One of the most visible outcomes of Prime Minister Shinzo Abe's economic policy is the sharp fall of the yen, which declined against the dollar by roughly 20 percent over the past year. The weaker yen, aided by the Bank of Japan's massive monetary easing, boosted the earnings of the nation's export-oriented manufacturers and pushed up share prices. But caution is spreading against an excessive fall of the yen, and some business leaders warn that a decline of the currency past ¥110 against the dollar will hurt the Japanese economy more than it helps. Policymakers must carefully watch the negative effects of the weak yen.

In the export-driven economic model of the past, a weak yen would make Japanese products more competitive and boost the export of cars and electronics products.

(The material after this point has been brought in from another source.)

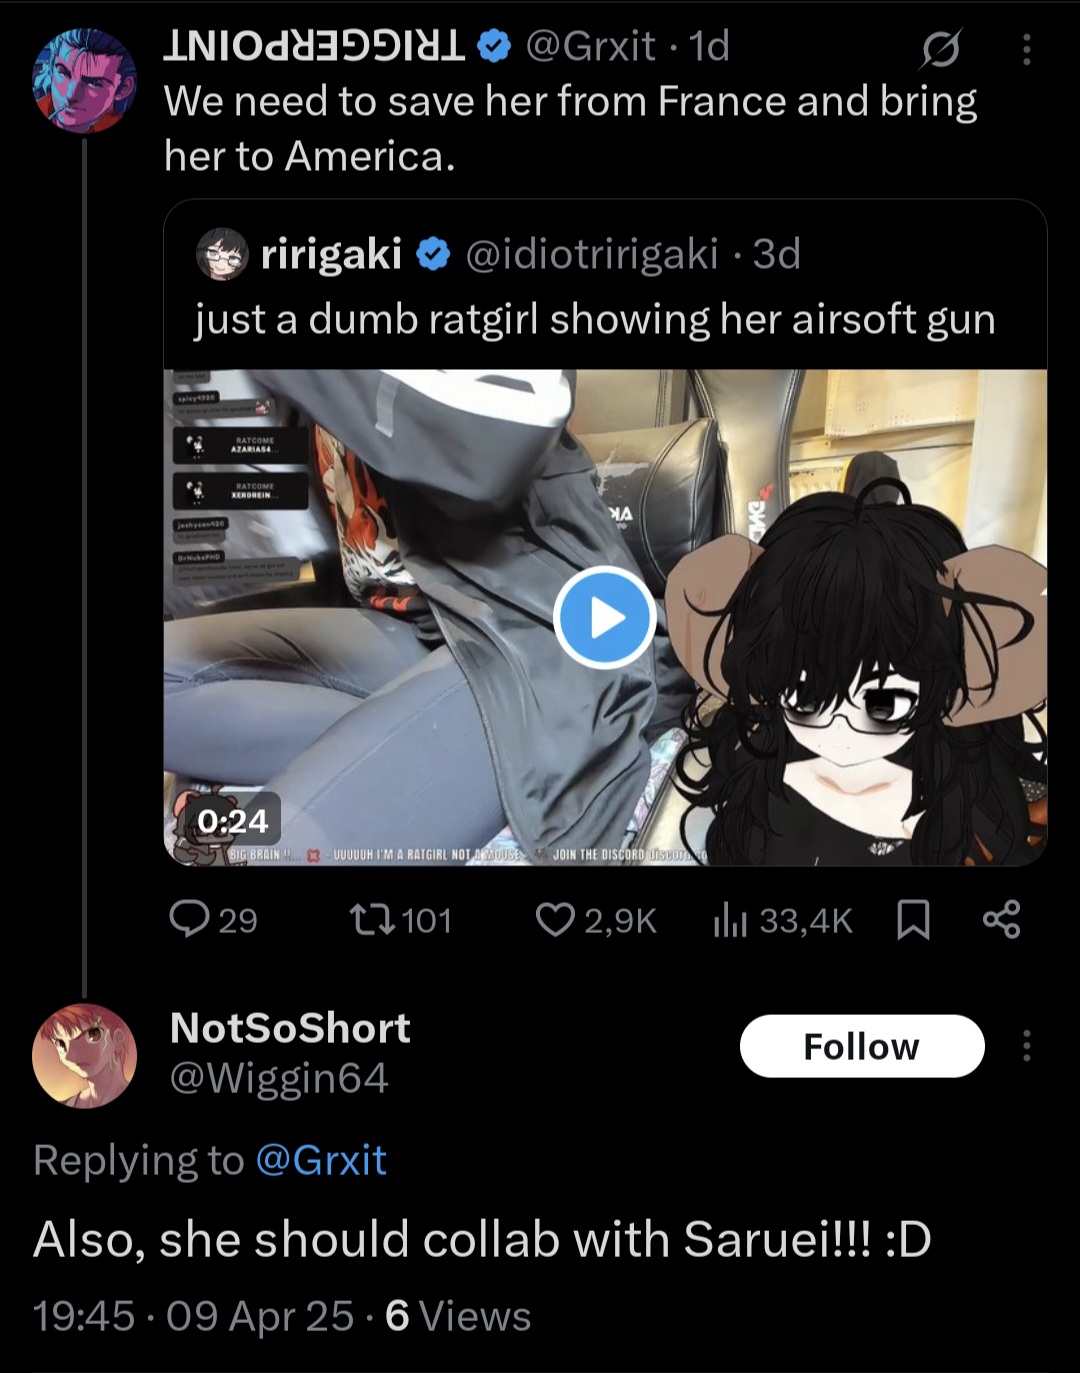Viewport: 1080px width, 1373px height.
Task: Open the @idiotririgaki handle
Action: [x=592, y=254]
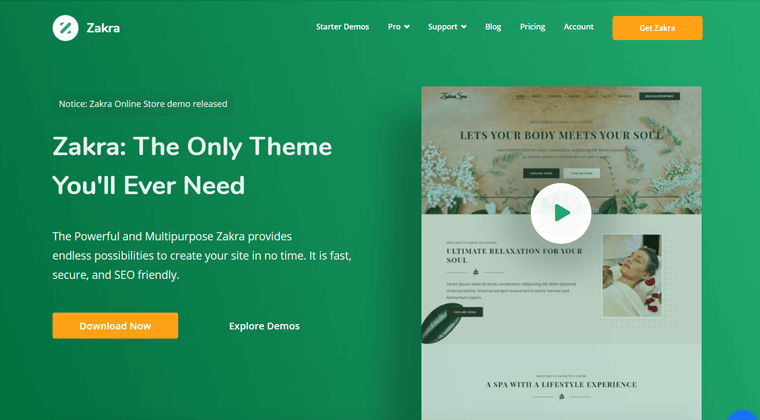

Since many of the export-led manufacturers today have shifted production abroad in response to years of a strong yen, a weakening of the currency alone does not increase Japanese exports. Exports today are more influenced by ups-and-downs in demand in overseas markets.

On the negative side, a weak yen drives up the cost of imports. Concerns are growing that the yen's further decline will push up prices of imported materials beyond an acceptable level and harm the bottom lines of manufacturers that rely on such imports. Higher prices of daily necessities ranging from bread to gasoline due to the weak yen are also taking a toll on households.